NAME

Bio::ConnectDots::SimpleGraph

SYNOPSIS

use SimpleGraph;

my $graph=new Bio::ConnectDots::SimpleGraph;
# read pairs of nodes from STDIN
while (<>) {
  my($node1,$node2)=split;
  $graph->add_edge($node1,$node2);
}
my @nodes=graph->nodes;	    # get list of nodes
my @edges=graph->edges;	    # get list of edges
for each $node (@nodes) {
  my @neighbors=$node->neighbors; # get list of neighboring nodes
}

DESCRIPTION

This is a simple, hopefully fast undirected graph package. The only reason this exists is that the standard CPAN Graph pacakge, Graph::Base, is seriously broken. The package implements a small and eclectic assortment of standard graph algorithms that we happened to need for our applications.

This module is a subclass of Class::AutoClass (available at CPAN). AutoClass auotgenerates simple accessor and mutator methods (aka get and set methods). It also automates class initialization.

Nodes can be any Perl values, including object references. Edges are pairs of nodes.
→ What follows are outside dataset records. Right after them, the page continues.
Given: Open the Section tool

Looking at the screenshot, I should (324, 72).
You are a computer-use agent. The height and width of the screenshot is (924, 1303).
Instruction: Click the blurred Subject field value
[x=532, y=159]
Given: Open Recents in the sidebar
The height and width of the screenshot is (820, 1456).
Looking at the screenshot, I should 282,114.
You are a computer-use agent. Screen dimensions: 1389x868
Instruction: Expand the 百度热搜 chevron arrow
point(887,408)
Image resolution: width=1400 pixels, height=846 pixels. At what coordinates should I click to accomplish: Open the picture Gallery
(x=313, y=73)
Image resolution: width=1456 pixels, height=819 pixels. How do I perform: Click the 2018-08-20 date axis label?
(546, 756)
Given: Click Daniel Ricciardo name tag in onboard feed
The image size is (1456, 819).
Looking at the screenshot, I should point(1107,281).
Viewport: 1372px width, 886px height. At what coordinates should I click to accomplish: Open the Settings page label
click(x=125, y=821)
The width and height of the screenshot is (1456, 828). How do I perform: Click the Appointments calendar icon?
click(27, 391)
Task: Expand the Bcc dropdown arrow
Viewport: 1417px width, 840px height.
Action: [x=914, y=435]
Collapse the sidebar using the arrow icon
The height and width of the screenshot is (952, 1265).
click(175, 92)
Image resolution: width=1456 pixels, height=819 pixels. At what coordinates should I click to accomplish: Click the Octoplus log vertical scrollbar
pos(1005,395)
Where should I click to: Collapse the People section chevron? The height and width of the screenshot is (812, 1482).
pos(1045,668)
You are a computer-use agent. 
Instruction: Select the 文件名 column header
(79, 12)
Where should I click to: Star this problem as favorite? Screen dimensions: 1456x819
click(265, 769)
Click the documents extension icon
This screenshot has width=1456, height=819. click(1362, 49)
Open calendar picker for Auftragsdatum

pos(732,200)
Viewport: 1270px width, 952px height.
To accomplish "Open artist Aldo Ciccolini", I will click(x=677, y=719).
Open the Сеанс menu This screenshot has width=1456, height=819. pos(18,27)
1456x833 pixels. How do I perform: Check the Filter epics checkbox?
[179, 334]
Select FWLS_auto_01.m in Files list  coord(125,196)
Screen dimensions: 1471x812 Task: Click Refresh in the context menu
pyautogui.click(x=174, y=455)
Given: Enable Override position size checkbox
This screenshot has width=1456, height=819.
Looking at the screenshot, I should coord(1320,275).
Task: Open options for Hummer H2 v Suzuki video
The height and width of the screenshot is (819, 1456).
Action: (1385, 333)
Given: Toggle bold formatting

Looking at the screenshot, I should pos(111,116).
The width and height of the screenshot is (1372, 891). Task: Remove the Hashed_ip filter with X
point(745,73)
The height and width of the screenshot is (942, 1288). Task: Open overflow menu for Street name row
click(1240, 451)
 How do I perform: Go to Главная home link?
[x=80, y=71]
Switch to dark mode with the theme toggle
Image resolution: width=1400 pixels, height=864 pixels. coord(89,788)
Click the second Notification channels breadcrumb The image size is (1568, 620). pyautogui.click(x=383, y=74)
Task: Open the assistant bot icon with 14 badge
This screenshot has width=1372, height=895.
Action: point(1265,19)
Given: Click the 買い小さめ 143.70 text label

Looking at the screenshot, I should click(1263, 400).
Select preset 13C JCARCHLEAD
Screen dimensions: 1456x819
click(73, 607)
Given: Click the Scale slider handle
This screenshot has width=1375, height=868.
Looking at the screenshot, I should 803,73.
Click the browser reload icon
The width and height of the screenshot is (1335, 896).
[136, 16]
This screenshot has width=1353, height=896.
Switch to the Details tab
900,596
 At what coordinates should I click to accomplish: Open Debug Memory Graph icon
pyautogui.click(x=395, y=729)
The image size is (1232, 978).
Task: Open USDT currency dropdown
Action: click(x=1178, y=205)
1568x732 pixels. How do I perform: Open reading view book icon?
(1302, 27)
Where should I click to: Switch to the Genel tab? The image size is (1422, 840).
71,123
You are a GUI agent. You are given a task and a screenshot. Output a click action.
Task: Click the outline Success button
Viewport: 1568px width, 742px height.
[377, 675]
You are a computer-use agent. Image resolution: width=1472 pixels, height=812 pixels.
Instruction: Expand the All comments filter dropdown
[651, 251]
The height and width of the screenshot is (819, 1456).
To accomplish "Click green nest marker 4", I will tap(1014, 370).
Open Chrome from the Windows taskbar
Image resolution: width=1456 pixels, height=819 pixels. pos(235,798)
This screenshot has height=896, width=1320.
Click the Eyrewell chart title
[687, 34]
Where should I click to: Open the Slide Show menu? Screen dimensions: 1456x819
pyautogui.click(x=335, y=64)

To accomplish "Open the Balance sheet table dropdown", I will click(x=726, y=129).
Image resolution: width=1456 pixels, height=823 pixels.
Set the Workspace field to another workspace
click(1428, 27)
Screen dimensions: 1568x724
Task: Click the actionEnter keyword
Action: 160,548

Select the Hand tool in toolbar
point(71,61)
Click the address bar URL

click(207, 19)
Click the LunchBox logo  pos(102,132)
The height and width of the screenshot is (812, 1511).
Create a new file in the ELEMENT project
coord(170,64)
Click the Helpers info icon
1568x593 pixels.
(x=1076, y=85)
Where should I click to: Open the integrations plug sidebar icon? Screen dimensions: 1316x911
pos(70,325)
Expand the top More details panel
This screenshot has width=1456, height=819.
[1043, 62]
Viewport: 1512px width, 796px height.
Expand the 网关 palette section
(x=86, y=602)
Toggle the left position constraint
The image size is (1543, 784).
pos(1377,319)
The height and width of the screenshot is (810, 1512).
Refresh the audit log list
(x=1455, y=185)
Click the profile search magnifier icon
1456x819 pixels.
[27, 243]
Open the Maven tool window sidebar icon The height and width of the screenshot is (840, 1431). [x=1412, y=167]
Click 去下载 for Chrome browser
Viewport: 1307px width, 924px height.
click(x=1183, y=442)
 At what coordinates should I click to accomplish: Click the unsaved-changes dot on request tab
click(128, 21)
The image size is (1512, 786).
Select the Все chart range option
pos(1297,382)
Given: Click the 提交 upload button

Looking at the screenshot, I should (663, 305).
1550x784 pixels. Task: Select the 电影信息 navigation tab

(Caveat: be careful with values that contain embedded instances of $; (the character Perl uses to separate components of multi-dimensional subscripts), because we use this in the text representation of edges.

The main data structures are:

An edge (x,y) is represented canonically as a two element list in
which the lexically smaller value is first.  Eg, the node ('b','a')
is represented as ['a','b'].  

The graph contains 

1) A hash mapping the text representation of a node to the node
itself.  This is mostly relevant when the node is a reference.

2) A hash mapping the text representation of a node to a list of the node's neighbors.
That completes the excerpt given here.